Skip to main content
WEBHOOK
walletHashSigned
{
  "address": "0x742d35Cc6634C0532925a3b844Bc454e4438f44e",
  "signed_at": "2025-06-01T10:01:00Z"
}

Authorizations

X-Hook0-Signature
string
header
required

HMAC-SHA256 signature of the raw request body, computed using your webhook secret. Webhook receivers should always verify this header before processing the event. The header value is hex-encoded and prefixed by the algorithm and timestamp, e.g. t=1700000000,v1=abc123... (refer to the Webhook Security docs for the exact verification algorithm).

This scheme applies to webhook delivery (outbound POSTs from CDP to your endpoint), not to inbound CDP API requests.

Body

application/json

The wallet.hash.signed webhook event payload.
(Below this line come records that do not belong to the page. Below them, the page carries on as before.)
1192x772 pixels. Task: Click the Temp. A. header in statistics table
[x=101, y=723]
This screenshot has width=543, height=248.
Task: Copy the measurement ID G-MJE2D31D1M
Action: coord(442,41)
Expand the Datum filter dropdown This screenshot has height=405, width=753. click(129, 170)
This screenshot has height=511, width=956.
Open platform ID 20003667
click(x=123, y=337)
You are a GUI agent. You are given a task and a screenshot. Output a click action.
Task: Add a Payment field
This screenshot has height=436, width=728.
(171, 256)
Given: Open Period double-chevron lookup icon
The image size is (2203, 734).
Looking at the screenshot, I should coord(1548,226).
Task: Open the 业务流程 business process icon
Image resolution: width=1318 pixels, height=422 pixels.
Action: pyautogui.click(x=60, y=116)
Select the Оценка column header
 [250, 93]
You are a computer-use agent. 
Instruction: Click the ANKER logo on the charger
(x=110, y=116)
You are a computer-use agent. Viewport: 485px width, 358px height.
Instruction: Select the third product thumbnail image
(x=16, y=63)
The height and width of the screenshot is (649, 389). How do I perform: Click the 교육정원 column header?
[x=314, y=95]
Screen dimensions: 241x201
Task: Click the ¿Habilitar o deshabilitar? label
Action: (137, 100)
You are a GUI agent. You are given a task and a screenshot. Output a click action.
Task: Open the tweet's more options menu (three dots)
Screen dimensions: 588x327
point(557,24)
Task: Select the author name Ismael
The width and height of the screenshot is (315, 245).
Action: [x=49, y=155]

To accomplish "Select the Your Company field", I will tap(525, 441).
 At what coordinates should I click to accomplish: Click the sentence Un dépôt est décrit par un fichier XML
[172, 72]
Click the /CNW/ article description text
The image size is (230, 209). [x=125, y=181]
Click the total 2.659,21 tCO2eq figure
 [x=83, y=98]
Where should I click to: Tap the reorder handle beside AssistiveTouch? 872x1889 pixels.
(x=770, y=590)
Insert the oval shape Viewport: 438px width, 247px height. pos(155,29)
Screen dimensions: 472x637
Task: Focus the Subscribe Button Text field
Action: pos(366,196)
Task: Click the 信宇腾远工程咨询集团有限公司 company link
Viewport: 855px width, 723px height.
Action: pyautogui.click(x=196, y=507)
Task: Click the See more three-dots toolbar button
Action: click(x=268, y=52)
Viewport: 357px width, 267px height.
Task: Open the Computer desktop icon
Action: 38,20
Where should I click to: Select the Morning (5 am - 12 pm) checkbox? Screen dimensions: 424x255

Delivered when a raw hash is signed. Emitted for both EVM and Solana wallets. The payload is one of six variants: API Key Wallet, User Wallet, or User Wallet (Delegated Signing), each delivered as an EVM or Solana variant.

address
string
required

The EVM wallet address that performed the signing.

Required string length: 1 - 128
Pattern: ^0x[0-9a-fA-F]{40}$
Example:

"0x742d35Cc6634C0532925a3b844Bc454e4438f44e"

signed_at
string<date-time>
required

When the signing occurred (ISO 8601 format).

Example:

"2025-06-01T10:01:00Z"

Response

Webhook received and processed successfully.